The list of foreign words

Incoming text contains many foreign words. Used in isolation, as spontanous loans, they should be delt with by a POS guesser. Text chunks in foreign languages represent noise, though, and a good corpus should mark such chunks with xml tags (<foreign></foreign>, etc.). While waiting for that, and while developing our parser, we have a stoplist of foreign words. The list was made in the following way:

  1. Large lists of Norwegian, Swedish, Danish, Finnish and English words were sorted into one list, called gt/script/old-foreign.txt. The list was duplicated by an identical list with capital initial letter (using case.regex gave too long compilation time)
  2. The list was run through sme.fst, and the overlapping words (abonnere, adagio, Adam, addere, etc.) were removed.
  3. In addition, a file gt/script/new-foreign.txt was added to the cvs, containing Non-Saami words from our corpus files.
  4. Each of these files were turned into fst files. Then the union of the two files was made into one binary file, foreign.fst

The compilation is included in the Makefile. The source files are in the gt/script catalogue, whereas the binary files are in the gt/sme/bin catalogue. Only foreign.fst should be used, the two other ones are intermediate files.

foreign.fst should be used as follows: When investigating Saami words that the parser cannot cope with, foreign words are just noise. They can be removed with this command line:

cat text | preprocess ... | lookup -flags mbTT sme.fst | grep \?' |
cut -f1 | foreign.fst | grep '\?' | cut -f1 | ...

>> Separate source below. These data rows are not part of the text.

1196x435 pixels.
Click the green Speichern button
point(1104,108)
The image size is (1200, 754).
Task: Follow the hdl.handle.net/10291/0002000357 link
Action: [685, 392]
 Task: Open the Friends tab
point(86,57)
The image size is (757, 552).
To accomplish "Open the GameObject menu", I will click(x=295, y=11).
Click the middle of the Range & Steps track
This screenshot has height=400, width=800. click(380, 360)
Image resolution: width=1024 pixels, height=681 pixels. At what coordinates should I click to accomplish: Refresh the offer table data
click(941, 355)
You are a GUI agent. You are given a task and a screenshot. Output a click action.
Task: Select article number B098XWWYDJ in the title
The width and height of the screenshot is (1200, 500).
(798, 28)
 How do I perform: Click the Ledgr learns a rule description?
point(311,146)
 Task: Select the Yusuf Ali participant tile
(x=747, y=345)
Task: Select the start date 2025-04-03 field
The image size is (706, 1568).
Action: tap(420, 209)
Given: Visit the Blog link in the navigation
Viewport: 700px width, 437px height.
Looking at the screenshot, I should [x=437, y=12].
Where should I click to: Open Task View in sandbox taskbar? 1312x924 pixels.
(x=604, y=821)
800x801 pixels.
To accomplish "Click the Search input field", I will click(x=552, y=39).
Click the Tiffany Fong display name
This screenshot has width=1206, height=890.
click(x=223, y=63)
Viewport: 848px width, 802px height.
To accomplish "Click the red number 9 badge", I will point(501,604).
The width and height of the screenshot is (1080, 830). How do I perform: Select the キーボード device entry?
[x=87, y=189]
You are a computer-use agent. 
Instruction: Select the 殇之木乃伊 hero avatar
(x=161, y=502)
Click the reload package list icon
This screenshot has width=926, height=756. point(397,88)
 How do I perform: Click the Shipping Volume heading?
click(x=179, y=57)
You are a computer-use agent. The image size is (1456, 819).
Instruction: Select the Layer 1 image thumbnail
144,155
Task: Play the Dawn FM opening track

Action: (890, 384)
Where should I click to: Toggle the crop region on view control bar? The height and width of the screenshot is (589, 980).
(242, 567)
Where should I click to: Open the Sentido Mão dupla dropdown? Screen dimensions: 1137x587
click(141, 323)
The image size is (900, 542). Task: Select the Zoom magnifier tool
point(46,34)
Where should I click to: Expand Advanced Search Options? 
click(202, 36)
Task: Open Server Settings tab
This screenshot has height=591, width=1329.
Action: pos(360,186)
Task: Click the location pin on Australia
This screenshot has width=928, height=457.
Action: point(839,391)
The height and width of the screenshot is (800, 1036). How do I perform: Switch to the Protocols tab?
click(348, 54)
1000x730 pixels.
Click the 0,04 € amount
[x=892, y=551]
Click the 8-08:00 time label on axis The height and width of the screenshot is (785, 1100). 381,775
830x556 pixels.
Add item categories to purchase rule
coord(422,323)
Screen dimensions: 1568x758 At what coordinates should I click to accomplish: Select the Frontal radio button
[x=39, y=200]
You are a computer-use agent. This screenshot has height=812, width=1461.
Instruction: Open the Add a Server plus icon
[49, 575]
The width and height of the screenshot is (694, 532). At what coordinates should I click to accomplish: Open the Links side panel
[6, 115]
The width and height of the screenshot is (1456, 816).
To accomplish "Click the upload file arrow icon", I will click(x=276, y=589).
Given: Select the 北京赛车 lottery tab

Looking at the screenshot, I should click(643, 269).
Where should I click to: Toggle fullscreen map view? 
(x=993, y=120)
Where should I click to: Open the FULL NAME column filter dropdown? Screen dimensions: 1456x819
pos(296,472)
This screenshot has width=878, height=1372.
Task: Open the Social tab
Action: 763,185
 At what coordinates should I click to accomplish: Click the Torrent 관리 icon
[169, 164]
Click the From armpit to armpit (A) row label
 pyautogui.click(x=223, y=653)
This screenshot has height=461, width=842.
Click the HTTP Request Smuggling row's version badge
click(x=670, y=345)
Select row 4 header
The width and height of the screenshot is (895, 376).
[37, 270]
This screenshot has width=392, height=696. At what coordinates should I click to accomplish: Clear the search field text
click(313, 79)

Now, only the words which are not recognised by the parser, and not part of the stop list, are included.

The list of foreign words was cut in two because compilation time for the whole list is very long. The intention with the split is that old-foreign.txt should be left alone. All additional words should be added to the shorter new-foreign.txt file. If this file becomes too long, it may be transferred over to old-foreign.txt.